Example Advanced Beaconing Detection
Beaconing is the practice of sending short and regular communications from an infected host to an attacker-controlled machine to communicate that the infected host malware is alive, functioning, and ready for instructions.
Beacons usually come from internal infected hosts (e.g. bots or zombies) and are sent to command and control (C2 or C&C) servers outside the network.
This “phone home” communication strategy allows botnet administrators to automatically track, manage, and control hundreds of thousands of infected hosts.
After having explained what beaconing is, how it works, its types and usages, and the different tricks used by malware with this behavior to avoid detection, we propose a new way to detect beaconing, with its different tricks based on unsupervised machine learning clustering algorithms.

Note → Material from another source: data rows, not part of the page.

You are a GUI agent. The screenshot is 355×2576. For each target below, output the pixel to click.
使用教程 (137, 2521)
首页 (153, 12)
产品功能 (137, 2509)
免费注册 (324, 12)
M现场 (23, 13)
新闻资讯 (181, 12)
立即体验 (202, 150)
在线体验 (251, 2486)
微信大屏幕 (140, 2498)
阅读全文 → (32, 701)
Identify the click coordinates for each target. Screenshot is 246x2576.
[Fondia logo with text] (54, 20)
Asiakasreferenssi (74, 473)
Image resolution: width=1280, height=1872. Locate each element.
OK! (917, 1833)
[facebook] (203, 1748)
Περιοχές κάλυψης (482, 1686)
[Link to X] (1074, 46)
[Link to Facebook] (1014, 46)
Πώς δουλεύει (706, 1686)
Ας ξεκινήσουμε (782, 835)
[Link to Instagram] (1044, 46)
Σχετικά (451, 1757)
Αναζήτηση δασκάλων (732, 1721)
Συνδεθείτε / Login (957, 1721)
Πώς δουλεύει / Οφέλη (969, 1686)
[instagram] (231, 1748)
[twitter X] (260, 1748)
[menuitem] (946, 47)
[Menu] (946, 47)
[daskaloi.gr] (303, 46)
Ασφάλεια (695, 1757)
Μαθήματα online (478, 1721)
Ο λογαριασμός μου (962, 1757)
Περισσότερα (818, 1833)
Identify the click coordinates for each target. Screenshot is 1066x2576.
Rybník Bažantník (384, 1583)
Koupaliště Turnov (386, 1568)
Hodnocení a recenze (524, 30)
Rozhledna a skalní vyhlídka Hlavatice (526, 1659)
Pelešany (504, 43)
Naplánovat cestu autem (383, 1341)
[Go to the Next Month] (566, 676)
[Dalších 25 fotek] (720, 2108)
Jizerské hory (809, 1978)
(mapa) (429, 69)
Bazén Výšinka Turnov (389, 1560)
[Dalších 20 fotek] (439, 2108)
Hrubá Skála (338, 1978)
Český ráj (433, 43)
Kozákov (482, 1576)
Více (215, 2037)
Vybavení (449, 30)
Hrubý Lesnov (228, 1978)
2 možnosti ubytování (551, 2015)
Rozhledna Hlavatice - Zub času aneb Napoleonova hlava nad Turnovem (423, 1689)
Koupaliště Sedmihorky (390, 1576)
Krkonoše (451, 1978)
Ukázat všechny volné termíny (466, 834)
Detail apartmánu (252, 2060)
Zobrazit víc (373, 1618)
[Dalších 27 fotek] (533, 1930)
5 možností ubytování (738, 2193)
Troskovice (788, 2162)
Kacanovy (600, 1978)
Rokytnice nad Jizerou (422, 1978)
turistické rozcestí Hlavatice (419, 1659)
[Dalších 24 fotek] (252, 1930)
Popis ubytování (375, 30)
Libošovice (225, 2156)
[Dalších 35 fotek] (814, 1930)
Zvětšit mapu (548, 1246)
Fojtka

The main idea behind this approach is to look for the variability of time intervals and the presence of recurrent data sizes, described as temporal and spatial beaconing.
Our approach takes into consideration the maneuvers taken by hackers, by studying many types of malware such as botnets. Also, our solution offers scalability and maintainability, considering that if a new maneuver is discovered, rewriting the algorithms will not be necessary, instead of looking into our already existing features, modifying them or adding new features will be enough
to get it up and running again.
In addition, our platform offers the ability of user interaction, defining whether he wants to consider an exchange as a dangerous one or not, since the needs of companies differ, this also will allow us to value user feedback and maybe use it to base our future work.